After the scholarship, for committing a crime, he spent two years in the Bayamo prison and one in the Boniato prison, where he learned to paint, but, as he explains, “I got involved because of the youth hunters”: one of them got cut the face with a sharp spatula and threw the tray of food at another, which cost him five years for aggression and collective brawl.
“For me, prison was like the scholarship but without streets or sun; vomiting food (…). You have to fight for food – macaroni or cornmeal with bugs, a piece of sweet potato and soup without meat or noodles –, for bed, for cigarettes and for life.”
Starting in 1980, in Havana, Pedro would pass through the prisons of La Cabaña, the Combinado del Este, Taco Taco and the Mazorra Psychiatric Hospital.
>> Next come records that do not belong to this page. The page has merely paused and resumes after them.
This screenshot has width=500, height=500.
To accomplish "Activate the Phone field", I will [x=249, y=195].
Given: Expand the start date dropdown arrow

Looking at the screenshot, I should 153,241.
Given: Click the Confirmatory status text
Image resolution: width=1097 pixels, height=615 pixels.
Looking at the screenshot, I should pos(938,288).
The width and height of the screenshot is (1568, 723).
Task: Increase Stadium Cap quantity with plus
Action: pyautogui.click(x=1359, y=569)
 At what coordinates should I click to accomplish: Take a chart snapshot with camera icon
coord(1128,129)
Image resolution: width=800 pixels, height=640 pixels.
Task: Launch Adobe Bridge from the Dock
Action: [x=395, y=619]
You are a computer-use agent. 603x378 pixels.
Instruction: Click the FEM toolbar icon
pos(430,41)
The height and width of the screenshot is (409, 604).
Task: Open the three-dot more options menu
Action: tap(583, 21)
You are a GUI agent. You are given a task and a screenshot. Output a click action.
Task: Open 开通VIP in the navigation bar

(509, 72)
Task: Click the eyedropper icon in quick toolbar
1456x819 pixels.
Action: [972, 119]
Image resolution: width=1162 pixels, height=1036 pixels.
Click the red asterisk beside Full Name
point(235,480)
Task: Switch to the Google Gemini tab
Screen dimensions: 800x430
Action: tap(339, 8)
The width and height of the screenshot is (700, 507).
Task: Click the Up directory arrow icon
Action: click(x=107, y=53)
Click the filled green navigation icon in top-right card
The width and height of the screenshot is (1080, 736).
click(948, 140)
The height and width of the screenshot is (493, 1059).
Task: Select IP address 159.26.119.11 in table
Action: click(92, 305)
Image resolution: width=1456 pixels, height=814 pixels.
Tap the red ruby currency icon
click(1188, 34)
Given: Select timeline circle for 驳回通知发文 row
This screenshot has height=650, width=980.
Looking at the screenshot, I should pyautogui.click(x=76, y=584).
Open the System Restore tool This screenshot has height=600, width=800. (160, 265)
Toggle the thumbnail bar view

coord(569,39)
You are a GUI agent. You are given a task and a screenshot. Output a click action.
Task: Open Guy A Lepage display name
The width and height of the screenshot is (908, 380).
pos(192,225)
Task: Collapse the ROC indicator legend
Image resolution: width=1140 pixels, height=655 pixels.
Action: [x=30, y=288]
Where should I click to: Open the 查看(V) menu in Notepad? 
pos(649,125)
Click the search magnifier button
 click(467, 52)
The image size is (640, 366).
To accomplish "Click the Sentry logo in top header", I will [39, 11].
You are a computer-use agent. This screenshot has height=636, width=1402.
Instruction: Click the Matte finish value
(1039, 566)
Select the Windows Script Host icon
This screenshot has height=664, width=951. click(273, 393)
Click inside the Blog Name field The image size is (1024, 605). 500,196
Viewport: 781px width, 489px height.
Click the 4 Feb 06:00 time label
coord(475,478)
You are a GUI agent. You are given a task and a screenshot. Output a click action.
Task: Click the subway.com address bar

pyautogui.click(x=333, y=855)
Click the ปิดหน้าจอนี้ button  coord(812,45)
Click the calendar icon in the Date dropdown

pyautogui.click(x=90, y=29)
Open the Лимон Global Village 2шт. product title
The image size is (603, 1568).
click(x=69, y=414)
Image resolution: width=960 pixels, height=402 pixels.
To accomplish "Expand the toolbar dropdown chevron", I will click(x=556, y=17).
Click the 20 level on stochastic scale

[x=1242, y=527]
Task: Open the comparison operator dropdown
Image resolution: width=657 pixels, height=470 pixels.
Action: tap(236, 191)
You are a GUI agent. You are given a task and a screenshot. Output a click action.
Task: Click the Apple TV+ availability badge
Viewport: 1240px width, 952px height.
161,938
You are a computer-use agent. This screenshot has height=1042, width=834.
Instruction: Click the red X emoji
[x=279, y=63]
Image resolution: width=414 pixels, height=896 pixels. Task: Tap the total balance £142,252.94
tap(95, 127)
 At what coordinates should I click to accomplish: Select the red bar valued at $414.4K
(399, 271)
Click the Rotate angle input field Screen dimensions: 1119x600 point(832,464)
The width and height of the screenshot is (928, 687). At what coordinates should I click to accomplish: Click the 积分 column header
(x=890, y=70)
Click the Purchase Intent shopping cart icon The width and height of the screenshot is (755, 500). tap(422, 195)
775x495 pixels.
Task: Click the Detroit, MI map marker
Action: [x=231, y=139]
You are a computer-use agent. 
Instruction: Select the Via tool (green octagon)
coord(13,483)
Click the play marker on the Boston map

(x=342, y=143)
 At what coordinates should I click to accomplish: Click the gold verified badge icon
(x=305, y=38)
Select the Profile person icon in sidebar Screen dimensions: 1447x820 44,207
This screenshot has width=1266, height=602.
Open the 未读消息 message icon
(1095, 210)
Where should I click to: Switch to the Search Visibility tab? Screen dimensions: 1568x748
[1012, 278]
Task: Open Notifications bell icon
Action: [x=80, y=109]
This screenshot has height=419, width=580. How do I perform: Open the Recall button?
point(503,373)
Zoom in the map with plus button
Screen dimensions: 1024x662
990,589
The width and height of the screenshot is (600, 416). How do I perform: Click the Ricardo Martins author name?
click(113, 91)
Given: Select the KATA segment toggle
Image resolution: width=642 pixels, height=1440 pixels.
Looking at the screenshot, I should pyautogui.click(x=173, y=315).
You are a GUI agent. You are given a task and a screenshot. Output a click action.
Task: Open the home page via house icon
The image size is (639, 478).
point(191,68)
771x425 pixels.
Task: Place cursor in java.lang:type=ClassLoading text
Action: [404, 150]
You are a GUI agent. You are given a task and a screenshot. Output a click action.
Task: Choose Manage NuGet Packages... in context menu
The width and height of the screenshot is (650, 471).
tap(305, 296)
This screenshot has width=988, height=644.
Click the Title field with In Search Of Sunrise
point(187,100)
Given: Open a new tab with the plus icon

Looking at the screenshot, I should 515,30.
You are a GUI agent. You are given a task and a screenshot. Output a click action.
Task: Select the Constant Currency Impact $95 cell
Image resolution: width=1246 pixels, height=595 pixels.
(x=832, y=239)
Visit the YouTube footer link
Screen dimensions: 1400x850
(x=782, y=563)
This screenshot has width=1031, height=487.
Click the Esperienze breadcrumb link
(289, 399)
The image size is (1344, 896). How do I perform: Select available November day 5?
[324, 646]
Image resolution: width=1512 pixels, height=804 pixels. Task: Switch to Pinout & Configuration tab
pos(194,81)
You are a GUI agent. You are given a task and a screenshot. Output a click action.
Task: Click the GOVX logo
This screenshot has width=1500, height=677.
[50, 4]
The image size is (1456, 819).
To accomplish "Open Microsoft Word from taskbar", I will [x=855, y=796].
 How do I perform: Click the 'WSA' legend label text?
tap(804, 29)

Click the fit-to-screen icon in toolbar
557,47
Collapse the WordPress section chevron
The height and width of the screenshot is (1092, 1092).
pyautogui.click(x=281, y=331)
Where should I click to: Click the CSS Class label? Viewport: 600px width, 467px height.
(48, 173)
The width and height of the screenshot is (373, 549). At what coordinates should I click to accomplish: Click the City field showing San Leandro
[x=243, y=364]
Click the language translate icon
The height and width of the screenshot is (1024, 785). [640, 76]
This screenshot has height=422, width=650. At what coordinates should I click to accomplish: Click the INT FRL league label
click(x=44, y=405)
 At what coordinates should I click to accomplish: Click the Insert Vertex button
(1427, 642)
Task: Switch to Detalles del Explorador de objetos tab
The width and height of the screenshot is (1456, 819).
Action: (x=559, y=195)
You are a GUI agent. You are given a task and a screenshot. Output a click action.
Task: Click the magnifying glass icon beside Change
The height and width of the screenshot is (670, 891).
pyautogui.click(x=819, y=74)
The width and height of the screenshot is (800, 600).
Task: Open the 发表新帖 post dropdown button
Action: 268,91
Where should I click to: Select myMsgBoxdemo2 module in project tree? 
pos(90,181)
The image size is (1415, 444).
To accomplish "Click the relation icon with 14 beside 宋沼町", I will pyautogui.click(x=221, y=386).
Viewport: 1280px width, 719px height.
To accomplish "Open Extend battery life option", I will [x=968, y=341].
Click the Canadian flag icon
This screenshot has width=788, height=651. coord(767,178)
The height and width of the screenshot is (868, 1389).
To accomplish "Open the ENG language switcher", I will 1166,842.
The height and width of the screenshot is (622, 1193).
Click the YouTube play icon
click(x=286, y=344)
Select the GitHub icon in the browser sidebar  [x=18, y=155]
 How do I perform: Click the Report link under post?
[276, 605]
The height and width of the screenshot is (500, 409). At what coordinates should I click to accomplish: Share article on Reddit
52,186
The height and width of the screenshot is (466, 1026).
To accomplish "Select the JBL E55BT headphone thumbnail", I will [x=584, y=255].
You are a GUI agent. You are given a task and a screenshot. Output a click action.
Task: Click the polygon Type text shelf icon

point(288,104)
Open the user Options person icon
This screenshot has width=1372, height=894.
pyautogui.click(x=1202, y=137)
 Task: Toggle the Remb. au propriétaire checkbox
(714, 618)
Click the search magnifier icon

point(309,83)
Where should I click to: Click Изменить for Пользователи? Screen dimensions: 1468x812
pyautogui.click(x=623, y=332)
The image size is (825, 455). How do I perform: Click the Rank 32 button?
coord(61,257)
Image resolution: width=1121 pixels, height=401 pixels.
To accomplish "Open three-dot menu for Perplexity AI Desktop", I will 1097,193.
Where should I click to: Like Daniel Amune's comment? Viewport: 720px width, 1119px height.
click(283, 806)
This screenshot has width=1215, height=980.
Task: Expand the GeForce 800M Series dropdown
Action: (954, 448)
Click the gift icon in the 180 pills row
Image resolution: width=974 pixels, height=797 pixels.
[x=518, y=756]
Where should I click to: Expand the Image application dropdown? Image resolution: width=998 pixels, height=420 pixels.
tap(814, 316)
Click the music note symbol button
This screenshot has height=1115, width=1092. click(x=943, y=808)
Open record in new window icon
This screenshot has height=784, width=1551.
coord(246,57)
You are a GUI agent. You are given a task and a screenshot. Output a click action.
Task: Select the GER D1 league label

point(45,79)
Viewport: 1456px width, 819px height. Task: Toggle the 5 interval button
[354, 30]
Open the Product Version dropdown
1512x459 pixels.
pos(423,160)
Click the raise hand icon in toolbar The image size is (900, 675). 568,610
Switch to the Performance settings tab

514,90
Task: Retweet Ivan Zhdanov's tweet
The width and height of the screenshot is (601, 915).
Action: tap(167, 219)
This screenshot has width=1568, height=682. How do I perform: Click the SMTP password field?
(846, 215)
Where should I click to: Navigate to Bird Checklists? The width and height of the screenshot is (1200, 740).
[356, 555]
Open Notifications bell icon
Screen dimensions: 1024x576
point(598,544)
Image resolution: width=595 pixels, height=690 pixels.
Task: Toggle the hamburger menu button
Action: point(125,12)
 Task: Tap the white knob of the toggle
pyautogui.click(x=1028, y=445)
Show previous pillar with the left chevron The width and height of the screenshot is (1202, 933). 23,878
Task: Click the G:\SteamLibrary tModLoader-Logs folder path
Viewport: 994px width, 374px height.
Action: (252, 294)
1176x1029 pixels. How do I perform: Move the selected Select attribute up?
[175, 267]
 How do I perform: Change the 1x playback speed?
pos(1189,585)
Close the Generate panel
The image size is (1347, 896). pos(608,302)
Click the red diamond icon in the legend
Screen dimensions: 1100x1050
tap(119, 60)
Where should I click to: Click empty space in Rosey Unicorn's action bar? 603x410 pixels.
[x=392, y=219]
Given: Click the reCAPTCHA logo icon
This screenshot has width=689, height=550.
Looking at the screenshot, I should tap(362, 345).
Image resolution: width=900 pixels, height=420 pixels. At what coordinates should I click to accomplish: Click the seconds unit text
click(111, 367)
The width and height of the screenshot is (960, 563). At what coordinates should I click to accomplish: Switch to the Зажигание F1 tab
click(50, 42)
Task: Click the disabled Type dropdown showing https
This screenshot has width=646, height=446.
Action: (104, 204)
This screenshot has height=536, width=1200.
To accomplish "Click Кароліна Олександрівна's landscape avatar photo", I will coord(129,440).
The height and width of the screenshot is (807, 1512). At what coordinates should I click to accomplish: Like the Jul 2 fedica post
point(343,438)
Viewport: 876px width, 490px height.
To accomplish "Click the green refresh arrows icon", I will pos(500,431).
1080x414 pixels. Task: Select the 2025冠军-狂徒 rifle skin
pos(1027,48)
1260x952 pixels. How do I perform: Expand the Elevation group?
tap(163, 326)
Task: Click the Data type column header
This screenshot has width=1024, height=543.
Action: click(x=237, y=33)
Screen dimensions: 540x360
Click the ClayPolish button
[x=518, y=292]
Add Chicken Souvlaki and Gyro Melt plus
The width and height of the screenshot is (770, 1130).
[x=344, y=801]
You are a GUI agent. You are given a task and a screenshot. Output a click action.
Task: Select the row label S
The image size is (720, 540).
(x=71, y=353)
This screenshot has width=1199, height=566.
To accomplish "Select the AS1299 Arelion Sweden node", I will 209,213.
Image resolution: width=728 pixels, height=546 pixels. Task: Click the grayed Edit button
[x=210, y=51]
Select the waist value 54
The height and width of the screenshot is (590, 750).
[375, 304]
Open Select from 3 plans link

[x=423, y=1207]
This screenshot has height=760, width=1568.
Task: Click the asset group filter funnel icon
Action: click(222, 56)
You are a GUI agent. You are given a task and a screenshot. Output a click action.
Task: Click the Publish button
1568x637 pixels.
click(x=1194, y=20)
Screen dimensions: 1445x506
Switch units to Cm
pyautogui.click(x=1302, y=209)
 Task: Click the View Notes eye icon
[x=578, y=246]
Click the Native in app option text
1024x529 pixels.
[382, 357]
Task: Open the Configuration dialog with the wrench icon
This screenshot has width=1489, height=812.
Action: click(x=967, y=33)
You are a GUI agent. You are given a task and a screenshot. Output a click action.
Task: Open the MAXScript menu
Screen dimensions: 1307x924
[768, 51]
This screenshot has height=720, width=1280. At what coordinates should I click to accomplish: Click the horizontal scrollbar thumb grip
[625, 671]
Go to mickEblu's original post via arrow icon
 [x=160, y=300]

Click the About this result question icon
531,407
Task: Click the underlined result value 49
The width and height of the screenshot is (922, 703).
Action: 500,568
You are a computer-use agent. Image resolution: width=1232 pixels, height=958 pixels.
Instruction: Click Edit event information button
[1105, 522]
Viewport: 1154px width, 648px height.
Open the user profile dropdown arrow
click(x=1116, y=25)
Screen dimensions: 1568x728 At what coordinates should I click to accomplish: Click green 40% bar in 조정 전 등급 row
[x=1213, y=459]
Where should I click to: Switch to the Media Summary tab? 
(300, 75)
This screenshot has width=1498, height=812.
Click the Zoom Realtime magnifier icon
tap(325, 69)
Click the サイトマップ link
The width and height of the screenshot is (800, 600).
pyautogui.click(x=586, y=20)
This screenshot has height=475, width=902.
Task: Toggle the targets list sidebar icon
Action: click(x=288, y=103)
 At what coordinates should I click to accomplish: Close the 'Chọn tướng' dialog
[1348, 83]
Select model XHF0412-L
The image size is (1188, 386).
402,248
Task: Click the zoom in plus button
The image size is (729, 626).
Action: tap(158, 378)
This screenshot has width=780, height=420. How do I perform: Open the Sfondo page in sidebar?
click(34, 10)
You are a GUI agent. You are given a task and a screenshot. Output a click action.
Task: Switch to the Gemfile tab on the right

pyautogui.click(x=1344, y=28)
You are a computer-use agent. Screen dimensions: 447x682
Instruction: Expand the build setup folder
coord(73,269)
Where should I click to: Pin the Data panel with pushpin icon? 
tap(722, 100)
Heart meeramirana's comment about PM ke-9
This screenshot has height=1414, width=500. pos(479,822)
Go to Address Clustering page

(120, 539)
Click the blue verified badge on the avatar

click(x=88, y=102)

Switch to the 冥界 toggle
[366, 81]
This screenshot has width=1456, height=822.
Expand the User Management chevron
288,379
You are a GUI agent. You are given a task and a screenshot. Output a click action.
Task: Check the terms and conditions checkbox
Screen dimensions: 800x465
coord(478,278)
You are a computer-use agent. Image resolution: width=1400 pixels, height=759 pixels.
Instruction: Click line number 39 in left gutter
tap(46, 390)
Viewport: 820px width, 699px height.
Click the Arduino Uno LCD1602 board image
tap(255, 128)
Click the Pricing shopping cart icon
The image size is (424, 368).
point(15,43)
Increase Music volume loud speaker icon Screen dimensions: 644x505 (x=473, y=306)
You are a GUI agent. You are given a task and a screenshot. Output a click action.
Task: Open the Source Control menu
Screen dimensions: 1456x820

The writer thus summarizes what he describes as “a journey through hell”: “I lived 12 years behind bars, three on the streets and almost 20 in this circle of hell, surrounded by whores with nursing degrees, doctors who prescribe without looking at the who will swallow his pills, a manic psychiatrist, the barber without a razor who cuts our hair and our ideas, cooks who steal and sell food, drug dealers, stupid and crazy assistants who give their asses for coffee or tobacco.
The author wrote this dark novel-testimony based on what he heard his brother tell during his visits to prisons and asylums.
Miguel Iturria, born in 1953, resides in Valencia, Spainsince 2011, when he went into exile due to harassment by the political police for his work as an independent journalist. He has published the books Spaniards in Cuban culture, The Basques in Cuba and Cuban perspectives on García Lorca and Blue island on a red background: Cuban writers of the 20th century.